What the task requires.
Collect every line in the entries below that contains the string "Galva", and copy each one out in full.

Listing.
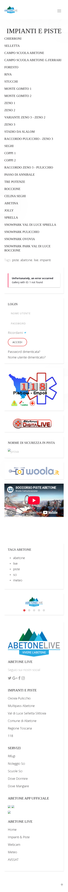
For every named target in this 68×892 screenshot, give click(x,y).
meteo (17, 580)
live (36, 260)
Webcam (14, 844)
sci (15, 574)
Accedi (17, 342)
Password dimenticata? (24, 352)
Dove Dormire (18, 778)
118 (10, 736)
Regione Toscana (20, 728)
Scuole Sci (15, 771)
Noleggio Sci (16, 763)
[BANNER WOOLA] (34, 470)
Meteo (12, 852)
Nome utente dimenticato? (27, 357)
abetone (26, 260)
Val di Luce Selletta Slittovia (27, 713)
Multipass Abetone (21, 706)
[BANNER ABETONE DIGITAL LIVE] (34, 423)
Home (12, 829)
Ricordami (15, 333)
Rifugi (11, 756)
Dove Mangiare (18, 786)
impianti (45, 260)
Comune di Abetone (22, 721)
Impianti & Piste (19, 837)
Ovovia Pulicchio (19, 698)
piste (15, 260)
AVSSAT (13, 859)
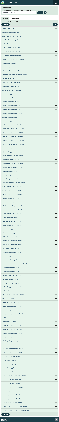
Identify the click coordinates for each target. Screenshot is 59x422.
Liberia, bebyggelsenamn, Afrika (11, 47)
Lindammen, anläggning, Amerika (11, 364)
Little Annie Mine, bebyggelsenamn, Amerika (14, 406)
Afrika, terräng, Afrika (8, 28)
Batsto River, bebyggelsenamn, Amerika (13, 128)
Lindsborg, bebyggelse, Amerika (11, 383)
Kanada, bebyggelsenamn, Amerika (12, 325)
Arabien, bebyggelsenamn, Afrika (11, 36)
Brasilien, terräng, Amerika (9, 171)
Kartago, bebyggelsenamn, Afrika (11, 43)
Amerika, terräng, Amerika (9, 97)
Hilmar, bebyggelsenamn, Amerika (11, 306)
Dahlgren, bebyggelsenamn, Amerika (12, 209)
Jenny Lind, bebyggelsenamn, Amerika (13, 314)
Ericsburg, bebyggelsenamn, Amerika (12, 248)
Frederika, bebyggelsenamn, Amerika (12, 267)
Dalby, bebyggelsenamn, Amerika (11, 217)
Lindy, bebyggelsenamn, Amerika (11, 391)
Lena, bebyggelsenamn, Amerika (11, 356)
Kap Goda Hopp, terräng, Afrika (10, 40)
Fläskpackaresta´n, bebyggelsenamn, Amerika (15, 263)
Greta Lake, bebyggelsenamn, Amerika (13, 294)
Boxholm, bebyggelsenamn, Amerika (12, 167)
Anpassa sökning (6, 10)
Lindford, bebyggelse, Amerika (10, 371)
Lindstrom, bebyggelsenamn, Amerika (12, 387)
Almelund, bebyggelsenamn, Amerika (12, 86)
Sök (40, 12)
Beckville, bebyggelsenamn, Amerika (12, 132)
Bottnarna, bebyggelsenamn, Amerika (12, 163)
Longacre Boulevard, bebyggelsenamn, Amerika (15, 410)
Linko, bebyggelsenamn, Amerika (11, 395)
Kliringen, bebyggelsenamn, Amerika (12, 337)
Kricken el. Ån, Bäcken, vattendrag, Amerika (14, 344)
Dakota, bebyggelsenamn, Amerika (12, 213)
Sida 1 (5, 24)
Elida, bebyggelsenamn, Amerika (11, 236)
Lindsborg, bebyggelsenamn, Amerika (12, 379)
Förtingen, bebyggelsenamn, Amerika (12, 271)
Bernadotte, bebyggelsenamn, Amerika (13, 140)
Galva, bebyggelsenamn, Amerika (11, 275)
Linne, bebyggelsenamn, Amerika (11, 399)
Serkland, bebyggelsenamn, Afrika (11, 63)
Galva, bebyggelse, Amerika (10, 279)
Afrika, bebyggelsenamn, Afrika (10, 32)
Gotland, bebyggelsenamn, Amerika (12, 287)
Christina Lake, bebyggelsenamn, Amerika (14, 206)
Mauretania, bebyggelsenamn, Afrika (12, 55)
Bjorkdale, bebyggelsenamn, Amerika (12, 152)
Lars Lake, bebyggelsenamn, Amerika (12, 352)
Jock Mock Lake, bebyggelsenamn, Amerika (14, 317)
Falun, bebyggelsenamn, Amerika (11, 252)
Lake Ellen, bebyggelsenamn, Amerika (12, 348)
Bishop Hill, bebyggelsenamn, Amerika (13, 144)
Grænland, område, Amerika (10, 298)
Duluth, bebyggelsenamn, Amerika (11, 225)
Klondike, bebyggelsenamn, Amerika (12, 341)
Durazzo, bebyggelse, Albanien (11, 78)
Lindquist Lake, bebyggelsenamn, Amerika (14, 375)
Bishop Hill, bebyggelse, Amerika (11, 148)
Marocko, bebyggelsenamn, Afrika (11, 51)
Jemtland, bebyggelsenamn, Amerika (12, 310)
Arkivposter (15, 18)
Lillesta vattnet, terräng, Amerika (11, 360)
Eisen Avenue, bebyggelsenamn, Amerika (13, 233)
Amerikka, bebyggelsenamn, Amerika (12, 121)
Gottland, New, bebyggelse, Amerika (12, 290)
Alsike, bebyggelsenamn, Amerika (11, 90)
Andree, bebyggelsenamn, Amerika (12, 124)
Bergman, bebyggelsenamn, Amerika (12, 136)
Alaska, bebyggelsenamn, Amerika (11, 82)
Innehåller (5, 12)
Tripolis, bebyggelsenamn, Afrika (11, 67)
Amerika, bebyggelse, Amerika (10, 101)
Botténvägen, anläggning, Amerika (11, 159)
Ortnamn (4, 18)
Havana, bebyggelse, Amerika (10, 302)
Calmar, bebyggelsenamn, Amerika (12, 186)
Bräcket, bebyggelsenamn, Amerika (12, 179)
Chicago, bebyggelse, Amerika (10, 198)
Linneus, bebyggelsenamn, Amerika (12, 402)
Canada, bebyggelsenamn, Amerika (12, 190)
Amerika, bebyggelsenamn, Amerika (12, 94)
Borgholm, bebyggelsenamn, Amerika (12, 155)
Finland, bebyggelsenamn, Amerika (12, 256)
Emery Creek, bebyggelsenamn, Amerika (13, 240)
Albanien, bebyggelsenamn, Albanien (12, 70)
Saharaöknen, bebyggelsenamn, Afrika (13, 59)
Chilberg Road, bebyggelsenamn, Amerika (14, 202)
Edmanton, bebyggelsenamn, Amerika (12, 229)
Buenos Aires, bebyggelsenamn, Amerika (13, 182)
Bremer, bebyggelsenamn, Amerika (12, 175)
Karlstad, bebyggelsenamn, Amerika (12, 333)
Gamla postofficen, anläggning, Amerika (13, 283)
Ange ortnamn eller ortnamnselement (21, 10)
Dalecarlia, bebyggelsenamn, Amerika (12, 221)
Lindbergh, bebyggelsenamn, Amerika (12, 368)
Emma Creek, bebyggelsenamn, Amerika (13, 244)
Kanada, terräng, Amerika (9, 321)
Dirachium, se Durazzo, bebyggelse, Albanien (14, 74)
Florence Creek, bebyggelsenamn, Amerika (14, 260)
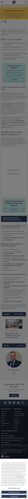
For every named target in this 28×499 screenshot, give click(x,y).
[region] (14, 479)
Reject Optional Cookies (14, 492)
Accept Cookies (14, 496)
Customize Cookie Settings (14, 488)
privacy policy (20, 476)
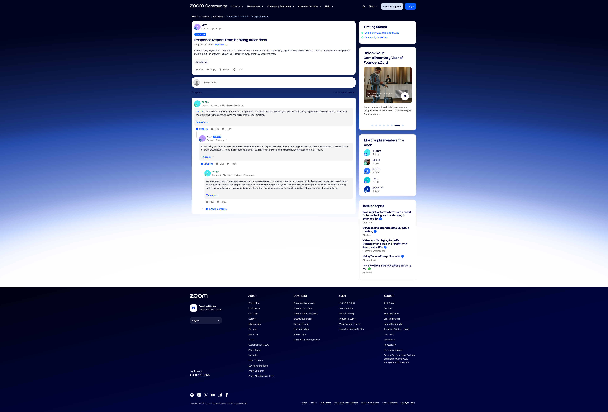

Output of the exercise.
Galva, bebyggelsenamn, Amerika (11, 275)
Galva, bebyggelse, Amerika (10, 279)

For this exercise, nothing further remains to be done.